So here’s the thing about loss. When something really awful happens, you begin to realize how little control you have over things. And that maybe something bad can happen again. And it’s terrible.
I’m paranoid and anxious. A lot. I try really hard to reason with myself and be realistic, but man there are just some times when it is really difficult to let my guard down. In my 41 years of life there has been so much damn loss. And grief. And trauma. So much of who I am and how I react now is a trauma response.
Let me preface this story by stating that everything turned out fine. Earlier this week I was in the living room on the floor working out. My littles were on the other side of the couch playing with marbles and magnets. I was less than five feet away. I could hear them giggling and goofing around. Then I could hear something in their mouths and my ‘Momdar’ went into hyper drive.
As soon as I popped up to ask them what they were doing, I could hear a slight choke/cough and my 3 year old Perry began crying, saying she swallowed something. To say I panicked is an understatement. I completely freaked out.
She swallowed a 1/4″ steel ball. At first I thought it was a magnet and then I really started to panic. I called her doctor and was told that the NP would call me back soon. It was a long 20 minutes.
I called my husband who convinced me the marble wasn’t magnetic. That made me feel a little better. I was convinced we would have to go to the hospital and they would have to open her up. During Covid. I was freaking out she could have aspirated it. Every awful scenario played out in my head.
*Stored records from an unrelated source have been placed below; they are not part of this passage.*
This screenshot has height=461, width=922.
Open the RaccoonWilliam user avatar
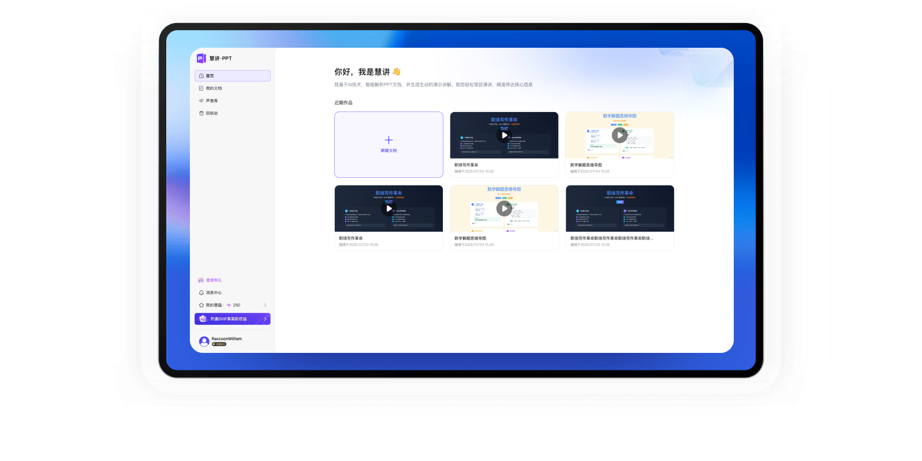click(x=204, y=341)
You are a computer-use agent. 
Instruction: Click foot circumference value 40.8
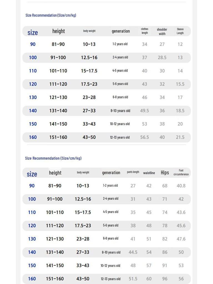point(181,186)
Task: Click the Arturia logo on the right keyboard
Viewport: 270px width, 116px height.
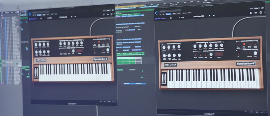Action: pos(170,65)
I was texting and googling like a madwoman hoping to find someone who had gone through this before and could guide me.
The worst part was that I was right there when it happened. I was maybe 3-4 feet away from the kids and she still swallowed the damn marble. I was a second too late in realizing that my kids were making very poor choices. And I was really angry at myself. And my kids of course, because they both know better than to put stuff in their mouths. But they are just kids. And I’m the adult.
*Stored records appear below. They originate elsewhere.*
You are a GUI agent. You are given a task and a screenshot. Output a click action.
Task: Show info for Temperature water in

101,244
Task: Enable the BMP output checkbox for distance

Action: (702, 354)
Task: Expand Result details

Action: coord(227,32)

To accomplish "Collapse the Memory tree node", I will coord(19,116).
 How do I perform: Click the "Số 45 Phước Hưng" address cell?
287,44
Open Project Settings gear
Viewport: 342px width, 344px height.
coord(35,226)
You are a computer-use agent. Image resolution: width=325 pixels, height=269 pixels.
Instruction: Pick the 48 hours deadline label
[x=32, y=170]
But I couldn’t prevent it. I couldn’t predict it would happen. And I felt completely out of control. And anxious. And really angry that I was fearing for my child’s safety again. I’m pretty sure I aged another 10 years in those 20 minutes.
The NP called and wasn’t concerned. It was a good thing it was small, it was a good thing it was round, because it wouldn’t get stuck. Even if it had been a magnet that’s fine as long as it’s just one. I breathed a huge sigh of relief.
Here’s the thing about trauma, the small things become big things. They send you completely down the rabbit hole. Just when you think you have something figured out, life throws you a curve ball. This was my reminder that I cannot control every situation. It was a reminder to give myself a little grace.
Oh, and that marble, came right back out.